西荻窪駅より北へ徒歩約3分、ビルの奥まった場所に、茶の専門店・喫茶去 一芯ニ葉(きっさこ いっしんによう)はある。オープンは2011(平成23)年4月。こぢんまりとした店内には、茶葉の販売スペースと3卓のテーブル席があり、レンガ造りの落ち着いた内装は初めて訪れる客にも親しみやすい。
店主、保坂さんの茶葉と客への愛情あふれる姿勢には、「せっかくだから、おいしいものを」という気持ちがベースにあるという。扱う茶葉の種類は、紅茶と台湾茶を中心に、多い時は50種類にもなり、販売している茶葉はみな喫茶でいただける。茶に詳しくない人でも「こんなお茶が飲みたい」とリクエストすれば、濃さや温度も自在に調節してくれる。

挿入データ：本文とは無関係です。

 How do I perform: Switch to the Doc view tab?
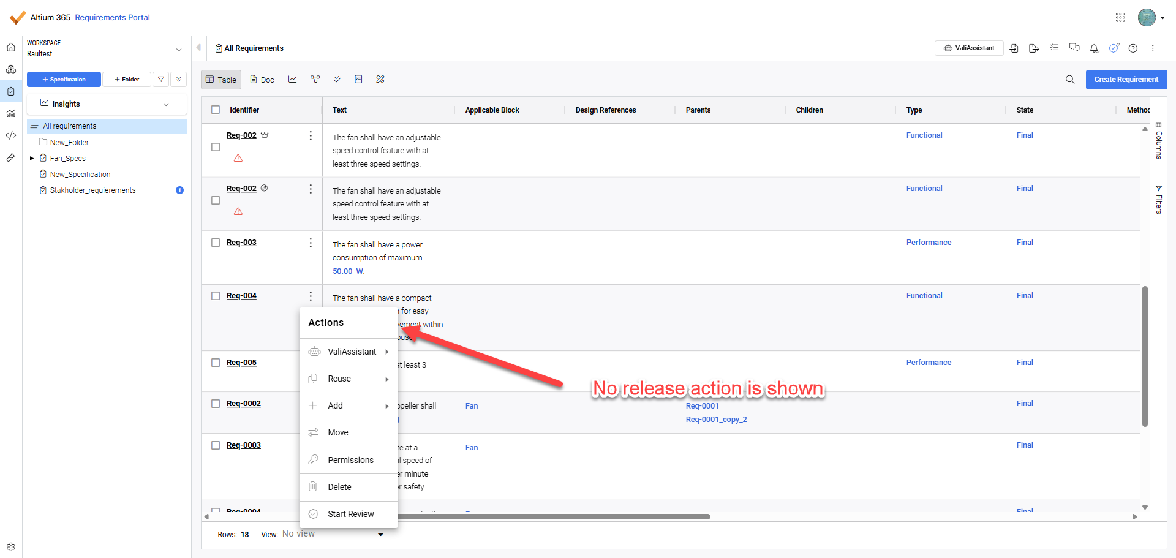[262, 80]
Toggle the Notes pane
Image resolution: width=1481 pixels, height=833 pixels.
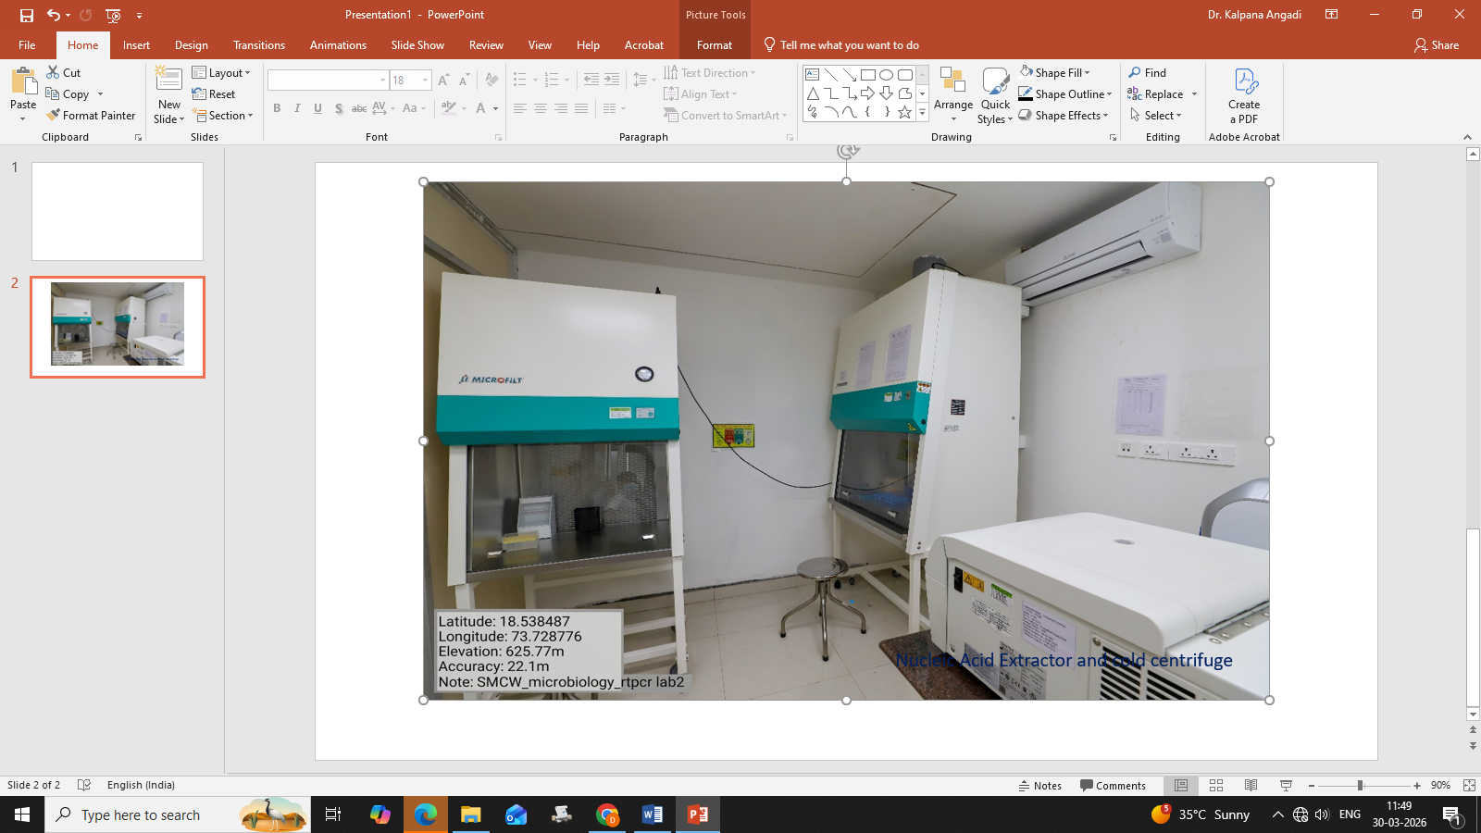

一番人気の茶「アッサム」(カップ540円、ポット800円、アイス740円)は、インドの歴史ある茶園「メレン茶園」の茶葉を使っている。保坂さんの説明を聞きながら、紅茶の歴史や産地の情景を心に思い浮かべつついただくと、茶の味わいも一層深まる。軽食も提供しており、「紅茶とスコーンのセット」(1,295円~)が人気。スコーンや菓子は保坂さんご夫妻の手作りで、飾り気のない素朴さが茶の味を引き立ててくれる。
のんびりとした西荻窪の雰囲気が好きで、ここに店を開いた保坂さん。店名の「喫茶去」は禅の言葉で、「どうぞ、気持ちを休めて一服してください」という思いが込められているそうだ。地元の人から観光客、お茶マニアの人まで、さまざまな客が訪れる同店。気軽においしい茶が飲める、また、買える店として、西荻窪のゆったりとした空気の中に溶け込んでいる。